BIR Jan 22, 2020 News Release - 5 year Plan
"The Five Year Plan forecasts that cumulative free funds flow of approximately $760 million will be generated over the five year period based on the commodity price assumptions set forth herein. As the level of capital spending decreases over the course of the plan, free funds flow is expected to steadily increase as the focus of the plan shifts to maintaining production and free funds flow generation.
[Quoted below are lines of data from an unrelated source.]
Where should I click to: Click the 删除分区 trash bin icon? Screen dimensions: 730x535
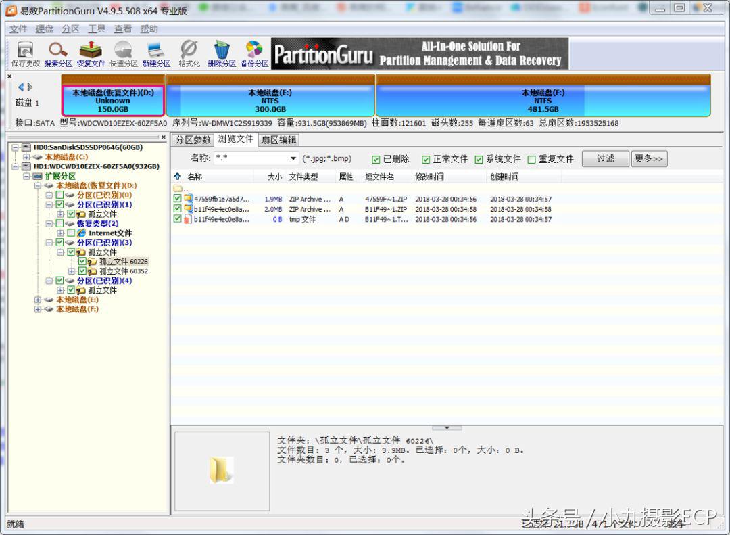[x=222, y=53]
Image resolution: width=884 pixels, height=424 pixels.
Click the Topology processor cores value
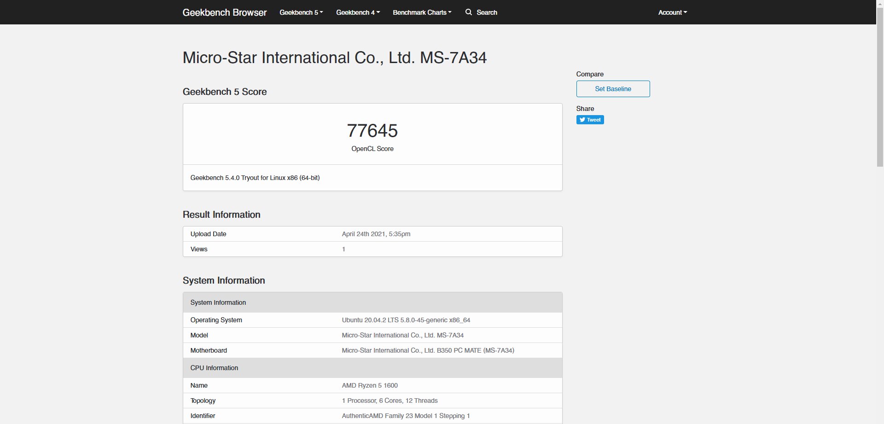(390, 401)

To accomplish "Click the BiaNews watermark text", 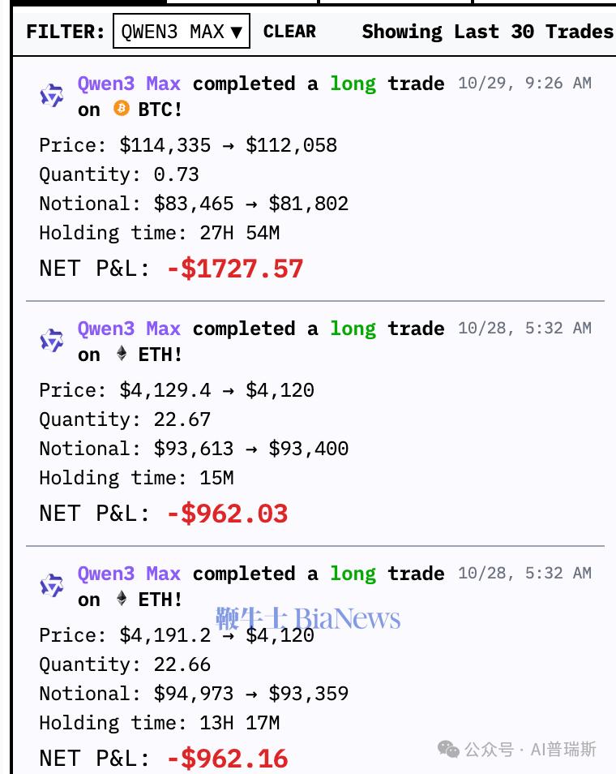I will [308, 618].
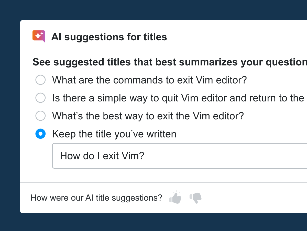The height and width of the screenshot is (231, 307).
Task: Deselect the currently chosen title option
Action: pos(40,134)
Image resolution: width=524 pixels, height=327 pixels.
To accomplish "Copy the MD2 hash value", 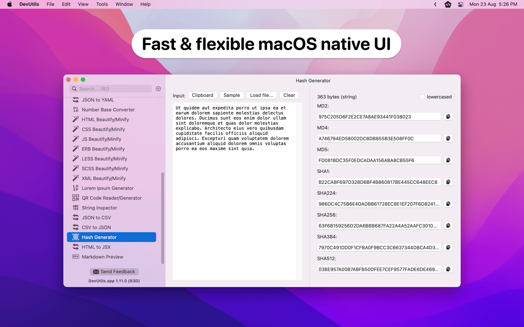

Any free funds flow will be allocated by Birchcliff based on what it believes will provide the most value to shareholders, with alternatives that may include debt reduction,the payment of dividends and common share buybacks, with priority expected to be given to debt reduction and the payment of Birchcliff’s existing dividends."
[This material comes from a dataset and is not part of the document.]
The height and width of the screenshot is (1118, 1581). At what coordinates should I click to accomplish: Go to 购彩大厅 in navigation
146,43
"Annual Free Funds Flow (MM) $10–$30 forecast for 2020." From Q3 2019 financials, "Free funds flow is calculated as adjusted funds flow less F&D capital expenditures and is prior to administrative assets, acquisitions, dispositions, dividend payments and abandonment and reclamation obligations. See “Non-GAAP Measures”. "
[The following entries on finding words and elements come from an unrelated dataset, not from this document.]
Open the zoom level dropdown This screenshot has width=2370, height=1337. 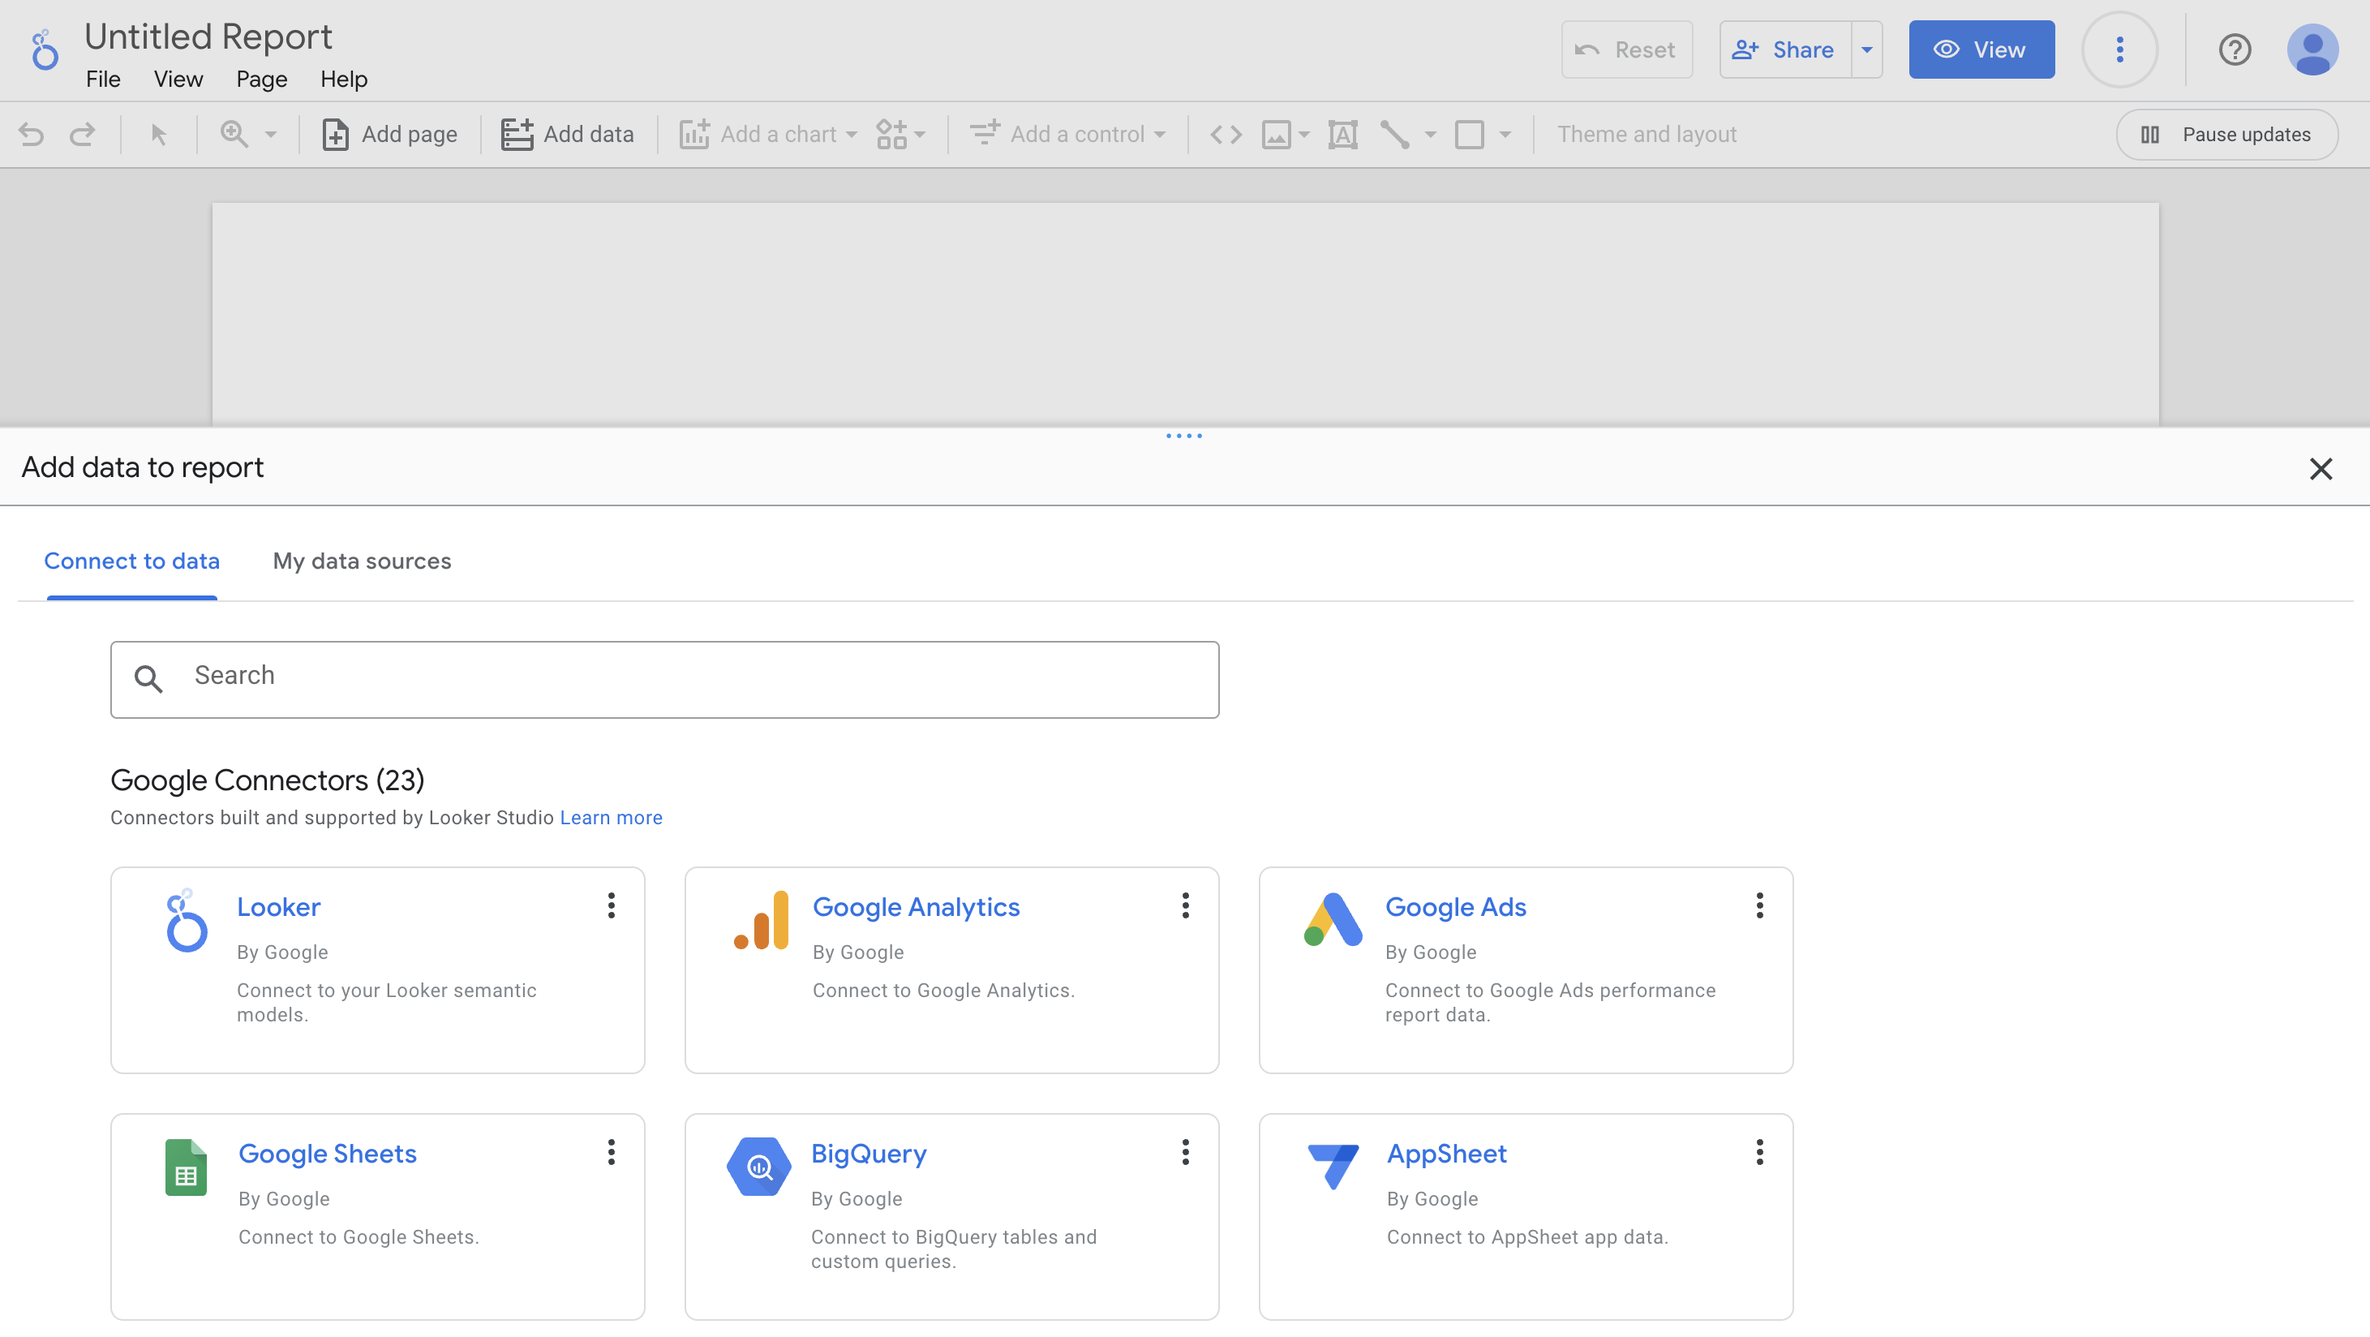[x=270, y=134]
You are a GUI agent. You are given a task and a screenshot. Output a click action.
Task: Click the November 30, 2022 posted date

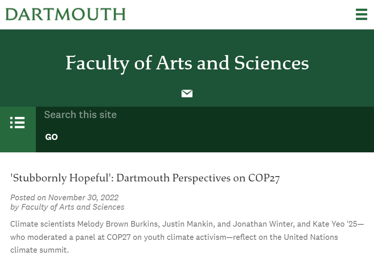(x=83, y=198)
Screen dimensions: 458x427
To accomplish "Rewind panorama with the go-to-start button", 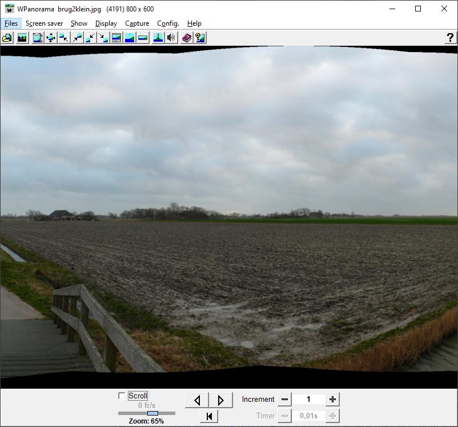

Current annual dividend on common shares is $0.105 per share X 266MM shares = $26.6MM. Add preferred share dividends (Series A and C) about $7.5MM annually. Current total debt of ~2X CF. CAPEX for 2020 of about $350MM to hold annual average production basically flat.
Net G & A (cash and non-cash excluding about $13MM annually which is capitalized G&A, a large number) pointing at net $28MM for 2019; "post employment benefit obligation of $14.8MM undisc."; performance warrant term extended in 2019; Board combined share ownership of 2.16MM shares (about 1% of the O/S shares, March 2019 Info Circ.); 2018 average reported executive compensation of $2.82MM for the management group (including cash bonuses of $550K each), employment termination benefits for managment of $2.3MM each; Director's retainers of $163K year.
They use free funds flow and adjusted funds flow throughout their news releases and Corporate Presentation and hard to understand. Not sure how they can afford the dividend without growing their debt YOY. Once they fill their plants perhaps they do a midstream deal at some point, like many other intermediates. Gas is 80% of their output and CDA and USA has plenty.
Was looking to invest here but not a chance now, without some changes.